In Genius Denied, Davidson Institute founders Jan and Bob Davidson claim objections to acceleration fall into two categories of concern: negative social and emotional outcomes or gaps in knowledge.
Negatives Often Based on Misconceptions
Unfounded misconceptions exist about impacts of academic acceleration on social and emotional development of gifted students and their long-term academic outcomes. While a wealth of research exists on longitudinal effects of grade advancement, a dearth of gifted education material is taught in our nation’s teaching colleges. Teachers and administrators have to rely on personal perceptions, misapplied lessons of inclusion from special education, and a prevailing desire to do no harm.

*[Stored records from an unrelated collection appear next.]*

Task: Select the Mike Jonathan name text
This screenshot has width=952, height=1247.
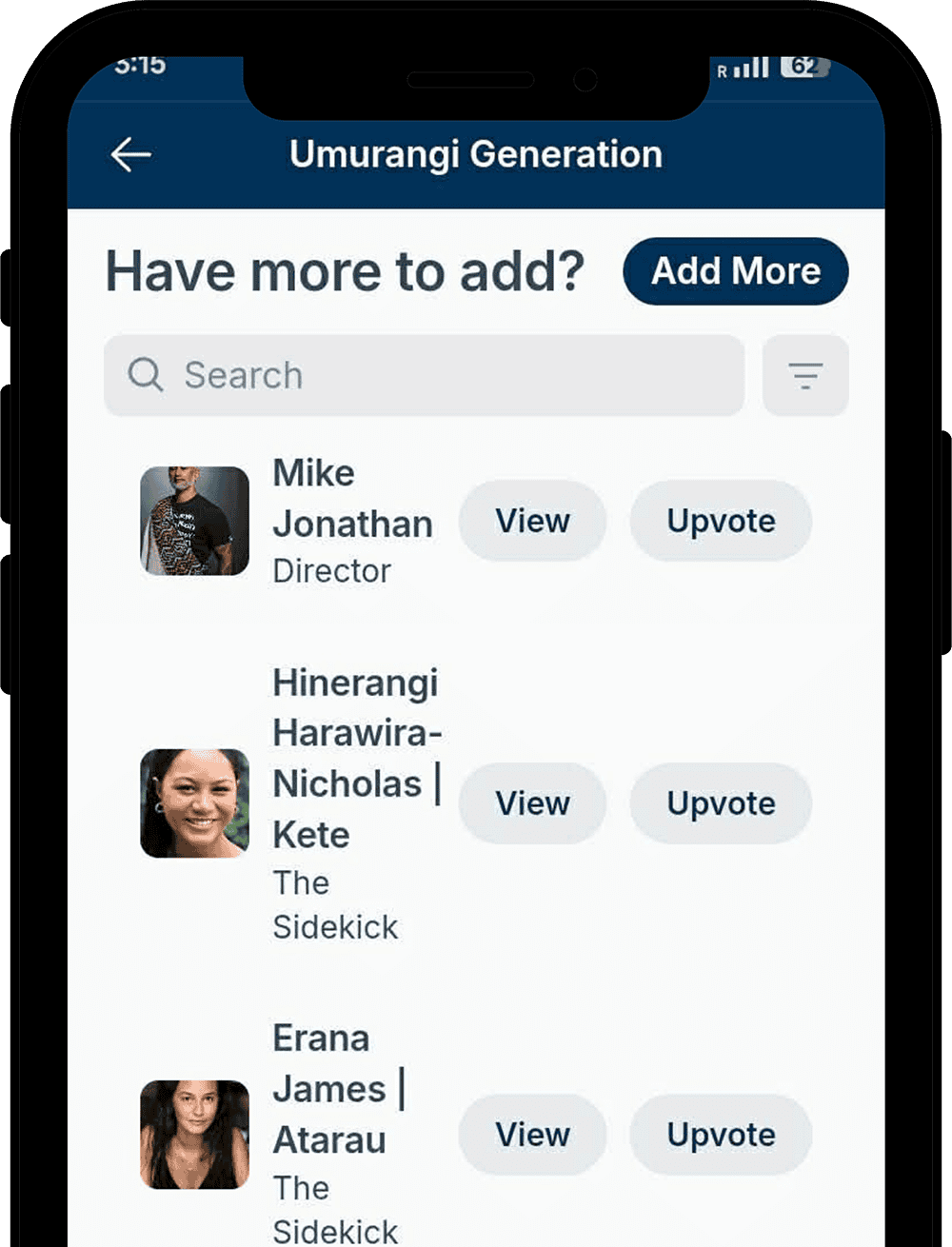Action: pyautogui.click(x=352, y=499)
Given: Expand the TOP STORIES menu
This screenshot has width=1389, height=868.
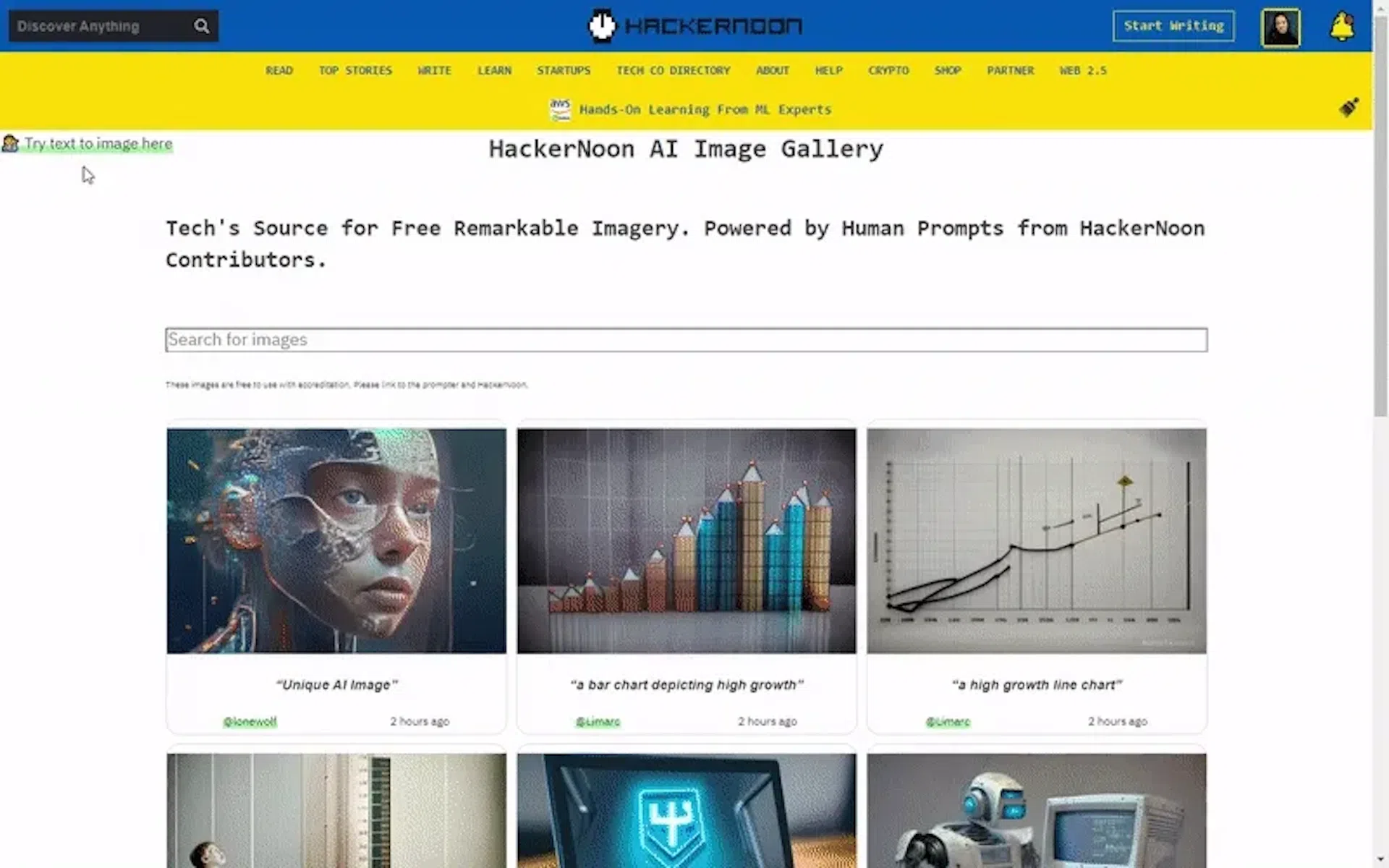Looking at the screenshot, I should 355,70.
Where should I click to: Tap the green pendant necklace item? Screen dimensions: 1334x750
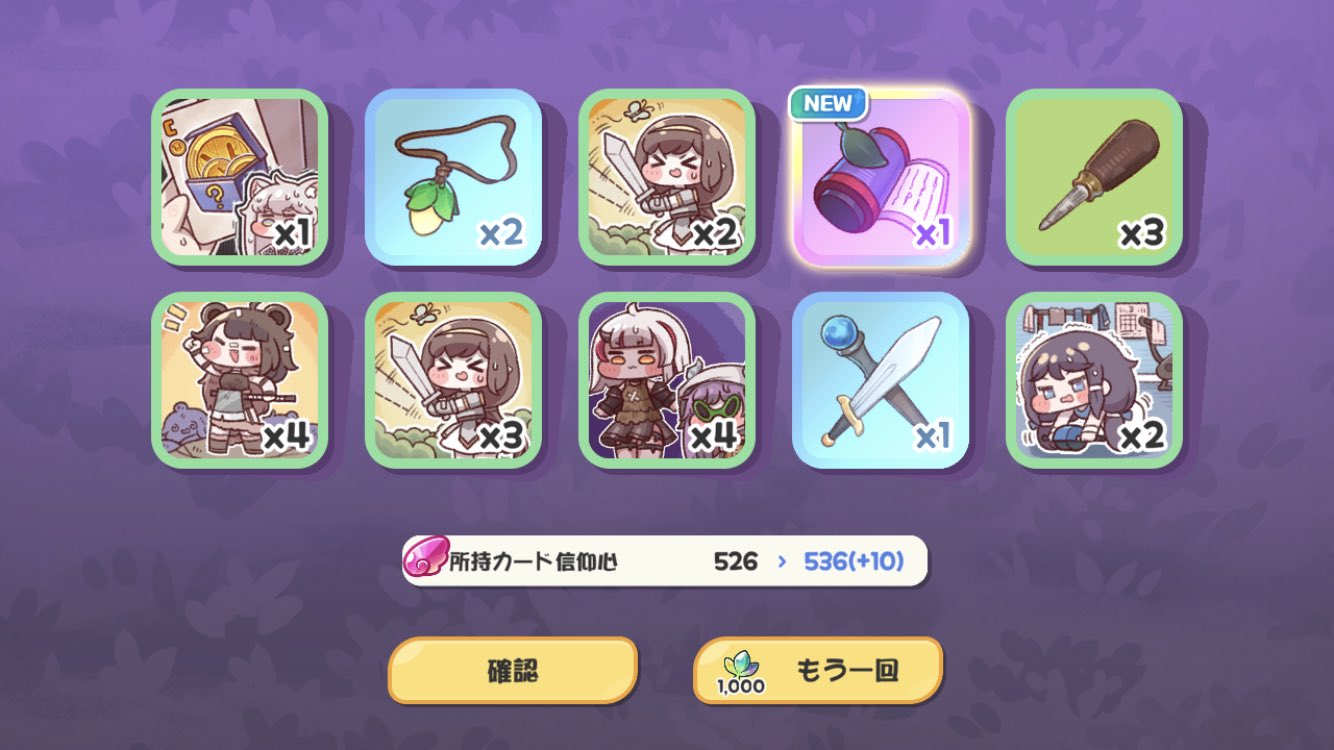point(453,177)
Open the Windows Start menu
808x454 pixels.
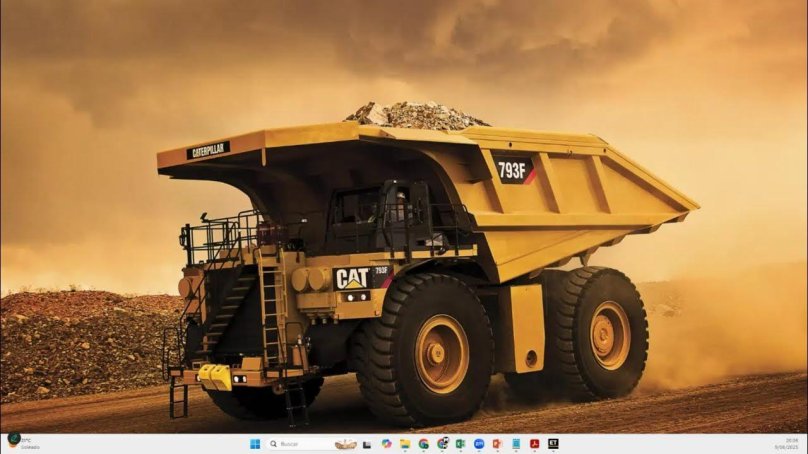click(x=254, y=443)
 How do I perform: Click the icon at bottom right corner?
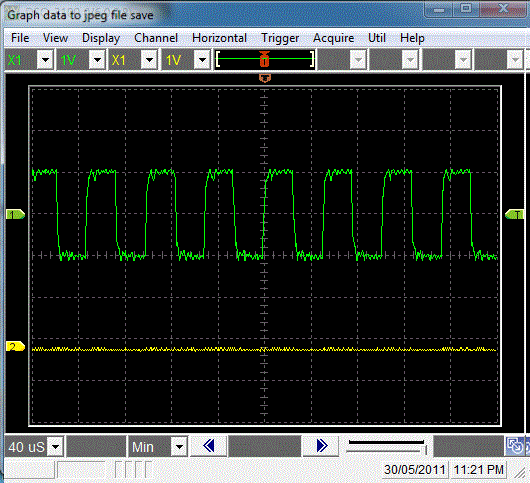click(x=515, y=446)
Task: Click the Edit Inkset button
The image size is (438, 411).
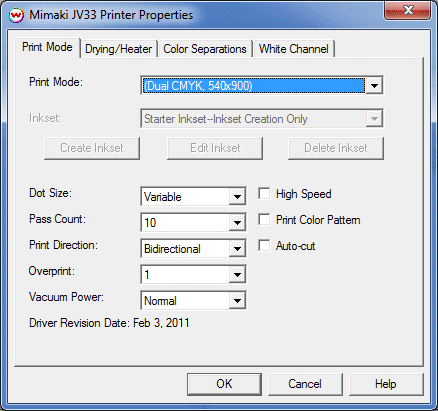Action: tap(215, 148)
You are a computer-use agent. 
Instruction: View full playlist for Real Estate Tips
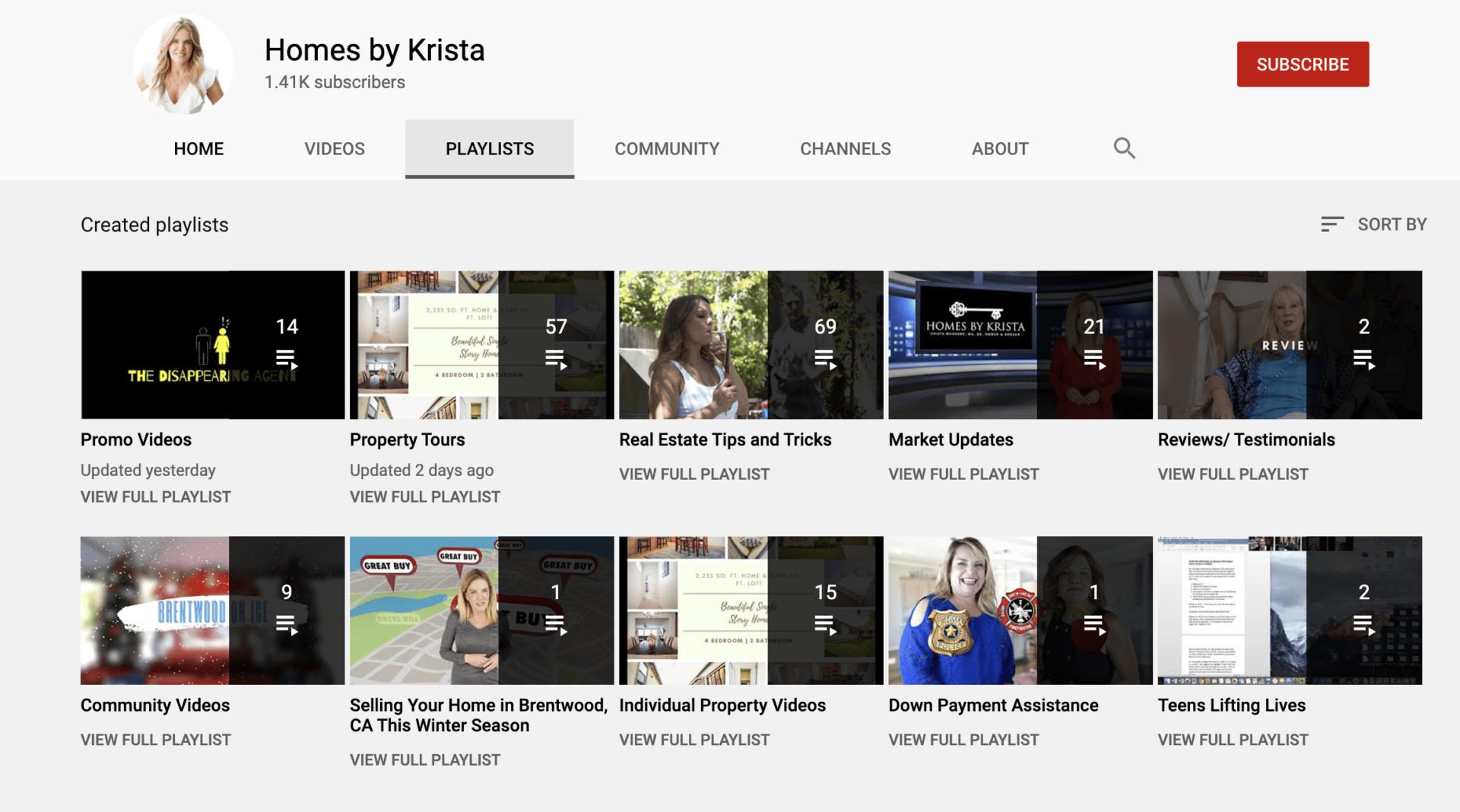point(694,474)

Social Effects of Acceleration
Concerns about negative social and emotional effects are not supported by research. Research by Paul Janos and Nancy Robinson shows that psychosocial maturity of gifted children is closer to their academic mental age than their chronological age. These kids not only think older, they also feel older. Gifted children often have a hard time relating to age peers that are not intellectual peers sharing similar interests. As a result, gifted kids often naturally seek out older children as companions.
For strong acceleration candidates, changing grades often helps them develop stronger friendships. Research by Miraca Gross found that highly gifted students who grade skipped actually were socially more well adjusted than those who remained in coursework dictated by age. Missed or mismatched milestones of youth such as prom or driving a car at the same time as friends prove insignificant to students compared to the benefits of acceleration.
Academic Effects of Acceleration
Karen Rogers, whose research is included in the Templeton report A Nation Deceived, looked at 32 studies of grade based acceleration and found that when compared to non-accelerated gifted learners, grade skipped students achieved a half year of growth in all academic subjects. According to Rogers, the results of all 32 studies were “remarkably consistent and positive.”
Another meta-analysis by James Kulik and Chen-Lin Kulik of 26 long-term studies of accelerated students found that gifted students who skipped grades academically outperformed gifted students who were not accelerated without negative social or emotional outcomes. For most highly gifted students exhibiting indicators of probable success, acceleration obviously does not result in either meaningful education gaps or damage to the social and emotional development of the gifted child.
There was no evidence of persisting performance gaps resulting from missed knowledge acquisition. Gifted learners adapt quickly to fill any information gaps resulting from acceleration. It doesn’t really matter if a lecture on butterfly life cycles, Charlotte’s Web, or Boolean logic was missed by skipping a grade.
The Decision to Accelerate
While the decision to skip a grade is often scary for parents and considered radical by teachers, the Davidsons stress that in their personal experience working with profoundly gifted children, roughly 90% of those who’ve experienced grade acceleration have a positive long-term outcome. The risks of non-acceleration actually far outweigh those of providing appropriate academic challenge through grade advancement.
Davidson, Jan and Bob Davidson with Laura Vanderkam. Genius Denied: How to Stop Wasting Our Brightest Young Minds. New York: Simon and Schuster, 2004
Gross, Miraca U.M. “Radical Acceleration: Responding to Academic and Social Needs of Extremely Gifted Adolescents.” Journal of Secondary Gifted Education Vol. 5 No. 4 1994:27-34.
Janos, Paul M. and Robinson, Nancy M. “Psychosocial Development in Intellectually Gifted Children.” In F.D. Horowitz and M. O’Brien (Eds.). The Gifted and Talented: Developmental Perspectives. American Psychology Association 1985: 149-195.
Kulik, James A. and Chen-Lin C. Kulik. “The Effects of Accelerated Instruction on Students.” Review of Educational Research Vol. 54, No. 3 1984:409-425.
Rogers, Karen B. “The Academic Effects of Acceleration.” A Nation Deceived: How Schools Hold Back America’s Brightest Students Vol. 2 2004: 47-57.